▶ [What needs to be done]
Please output every entry below exactly as written, leaving out any pictures.

*** Study material ***

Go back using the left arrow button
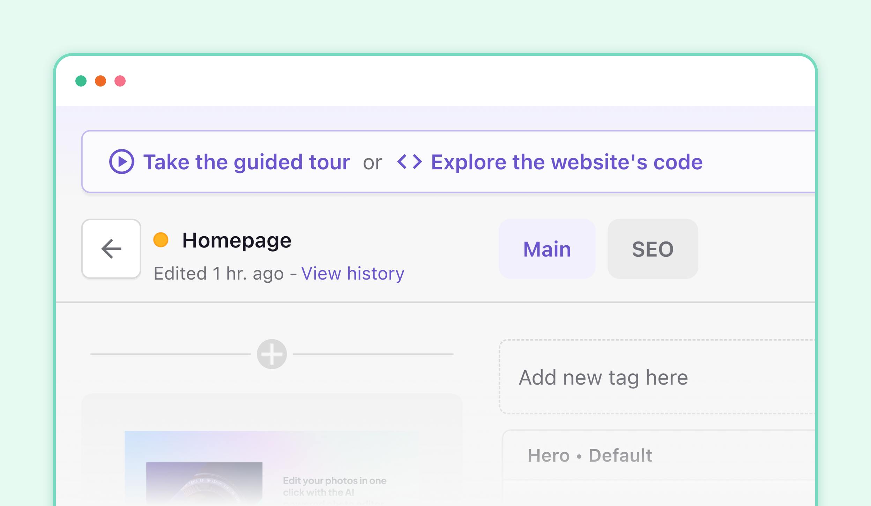The image size is (871, 506). click(x=111, y=249)
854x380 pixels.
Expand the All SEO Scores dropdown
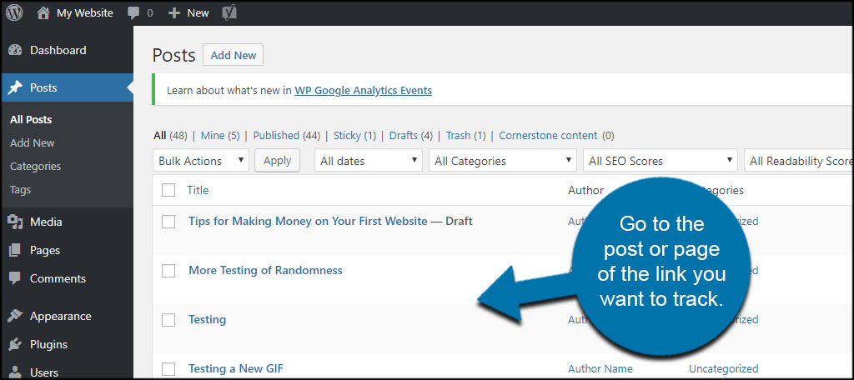tap(661, 161)
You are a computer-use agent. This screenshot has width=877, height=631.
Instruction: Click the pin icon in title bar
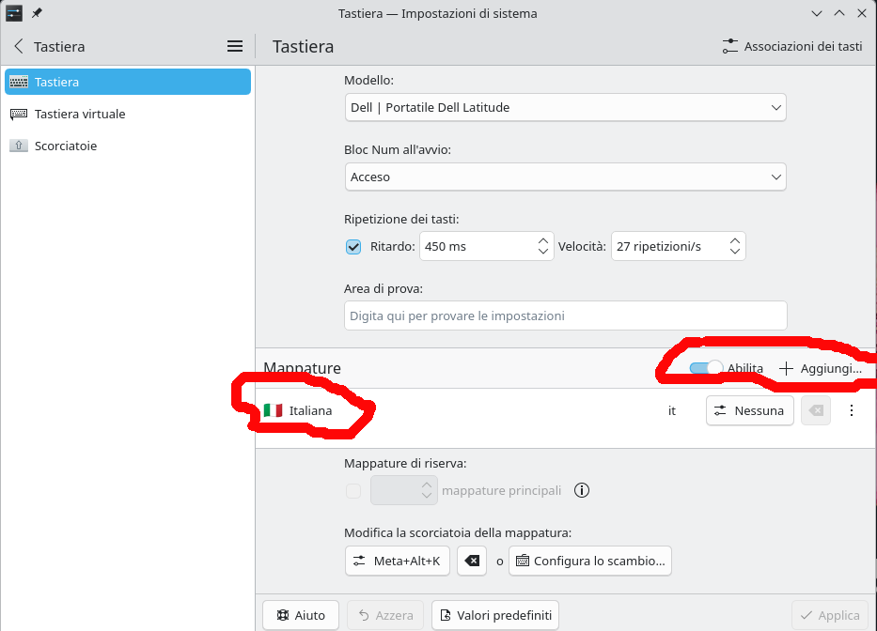click(x=38, y=13)
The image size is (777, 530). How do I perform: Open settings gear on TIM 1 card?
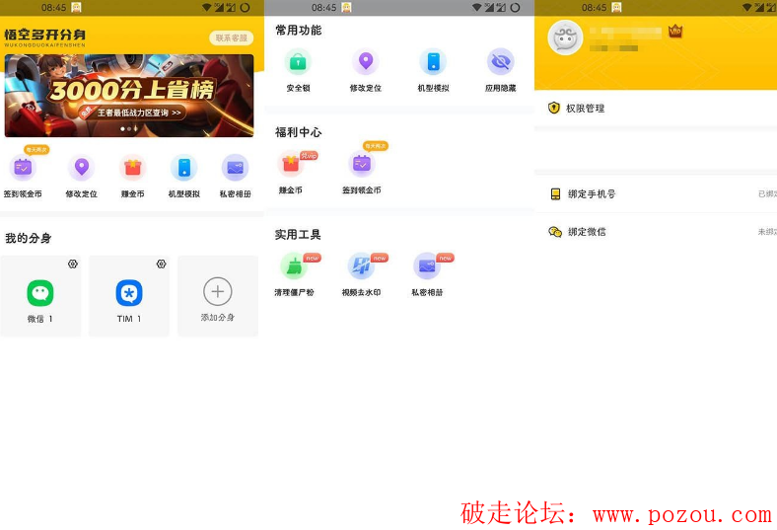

*** End of Study material ***

▶ [Response]
Go back using the left arrow button
The image size is (871, 506). click(x=111, y=249)
854x380 pixels.
Expand the All SEO Scores dropdown
tap(661, 161)
You are a computer-use agent. This screenshot has width=877, height=631.
Instruction: Click the pin icon in title bar
click(x=38, y=13)
The image size is (777, 530). How do I perform: Open settings gear on TIM 1 card?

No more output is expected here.